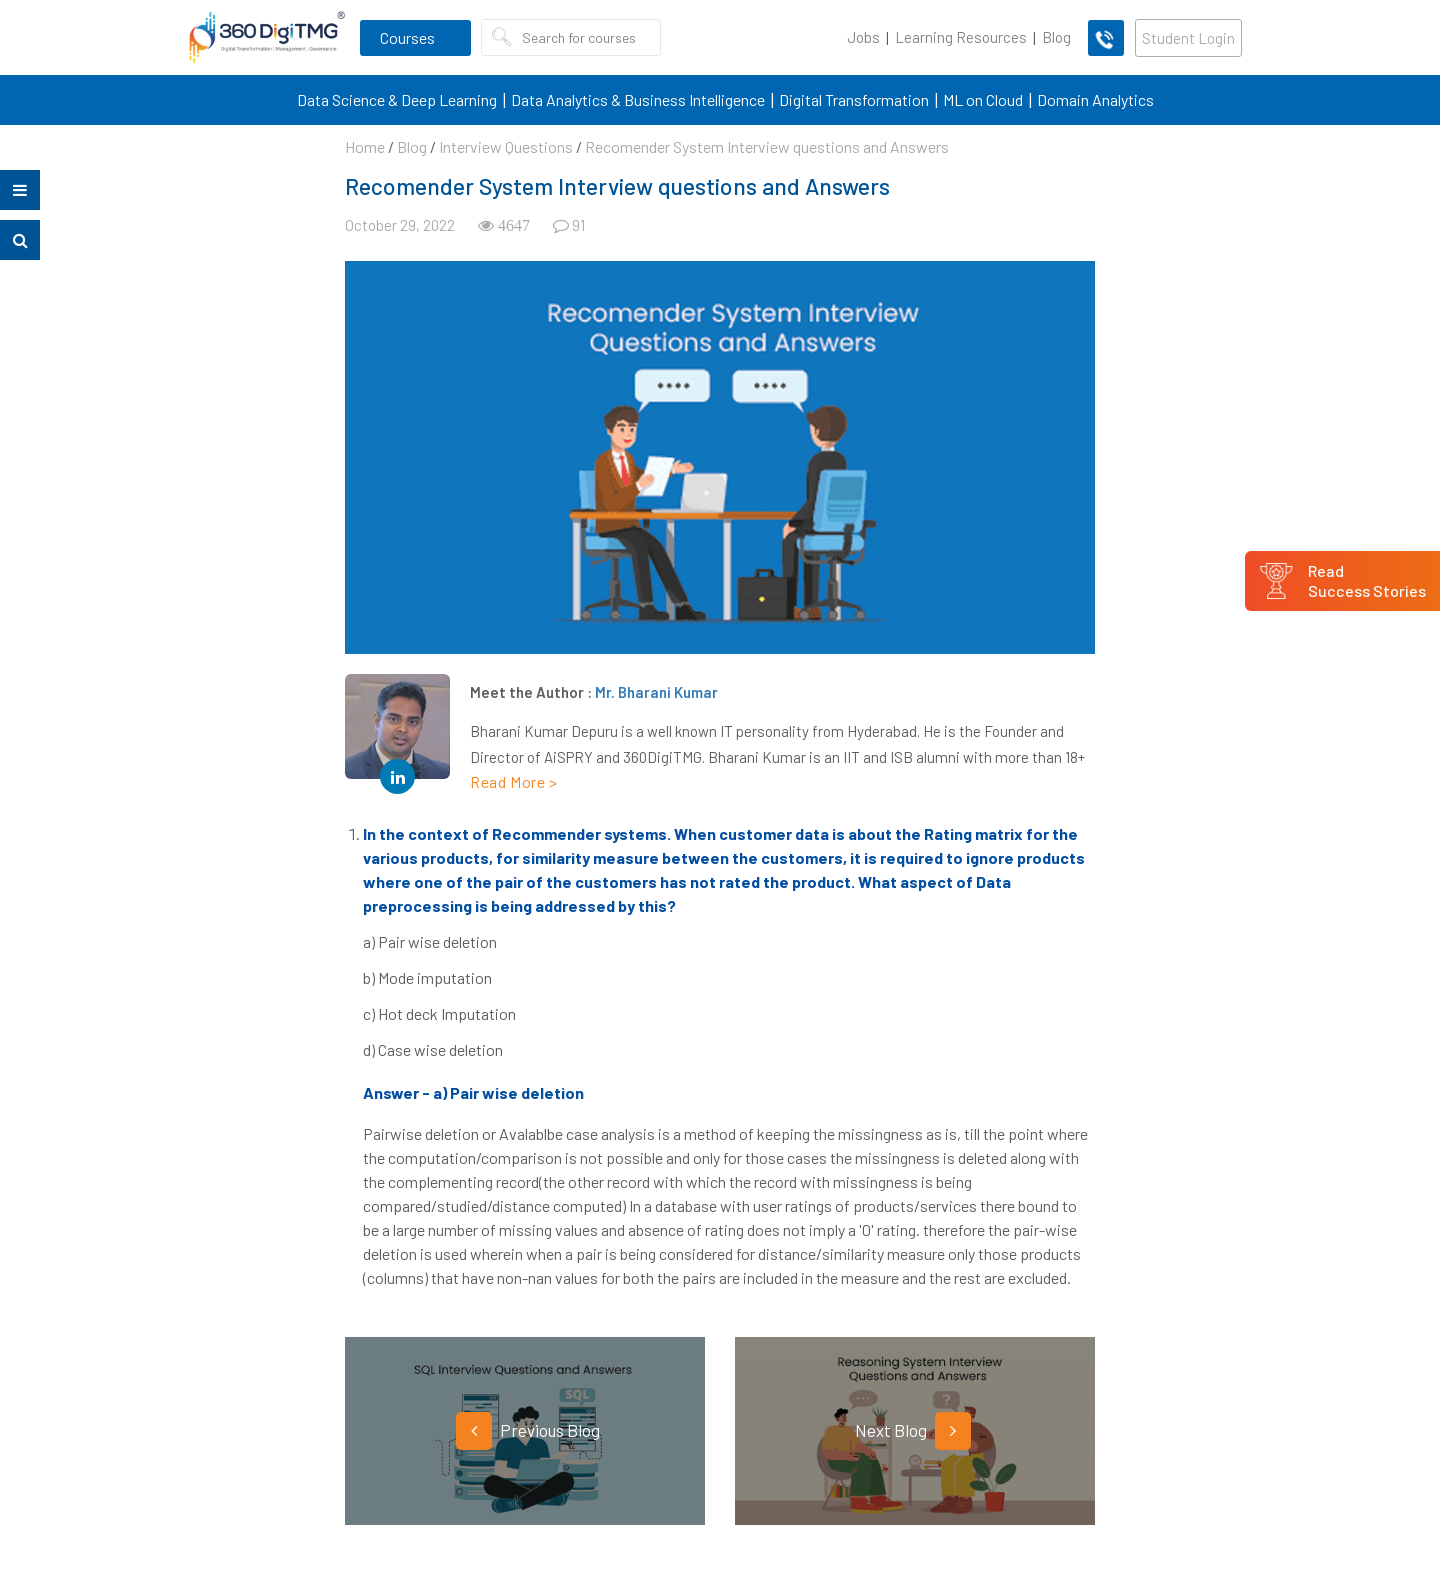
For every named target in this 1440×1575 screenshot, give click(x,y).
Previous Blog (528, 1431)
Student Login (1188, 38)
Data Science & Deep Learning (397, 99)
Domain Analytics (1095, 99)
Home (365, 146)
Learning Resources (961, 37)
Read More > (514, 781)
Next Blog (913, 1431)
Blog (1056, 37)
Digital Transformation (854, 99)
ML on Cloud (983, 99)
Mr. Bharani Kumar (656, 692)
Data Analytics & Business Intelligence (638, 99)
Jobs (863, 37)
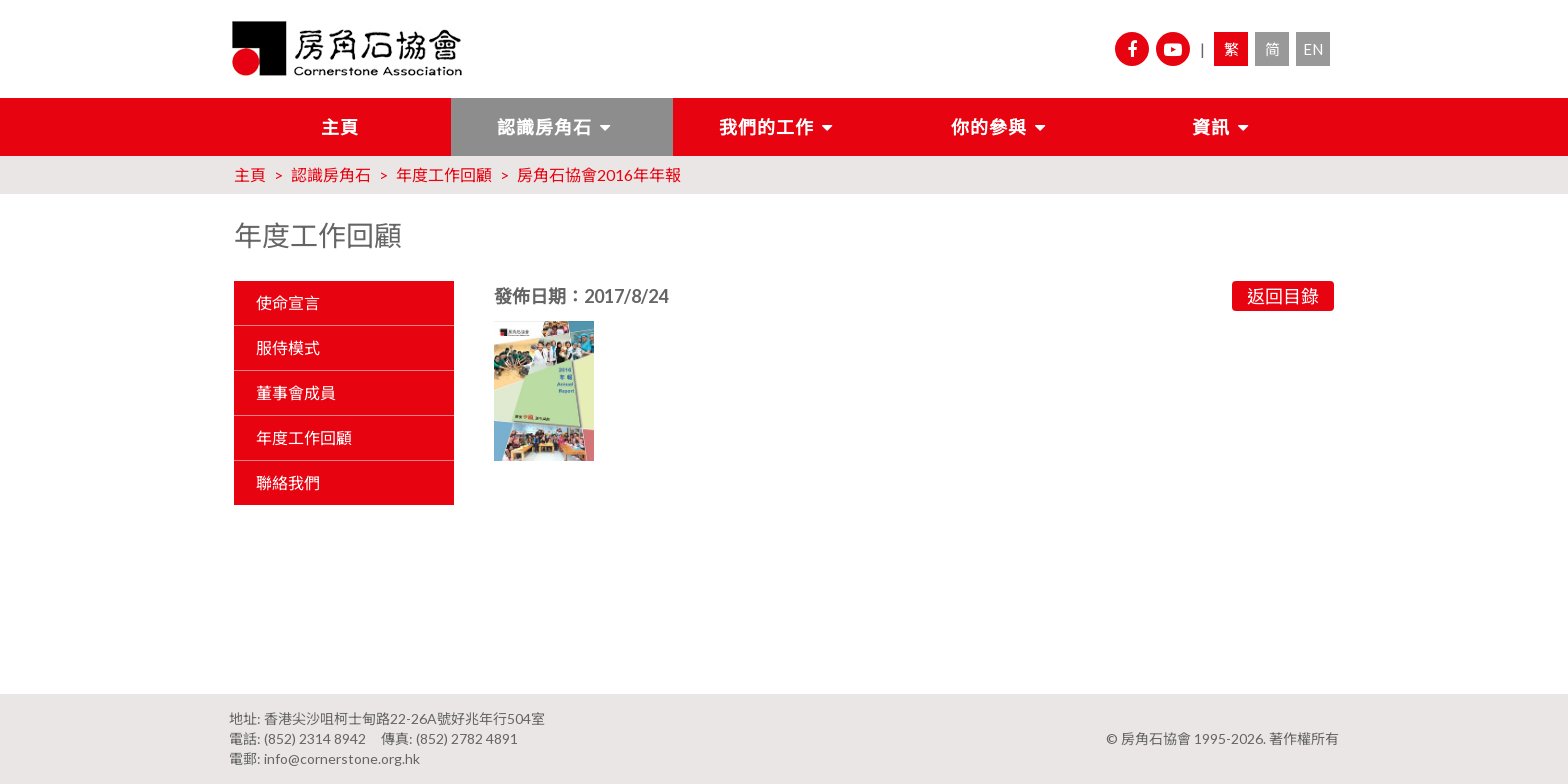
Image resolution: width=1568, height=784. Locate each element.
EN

## [Directions]
Pull out every line from the entries above that contains the string "Analytics", matching case exactly.

## [Correct output]
Domain Analytics (1095, 99)
Data Analytics & Business Intelligence (638, 99)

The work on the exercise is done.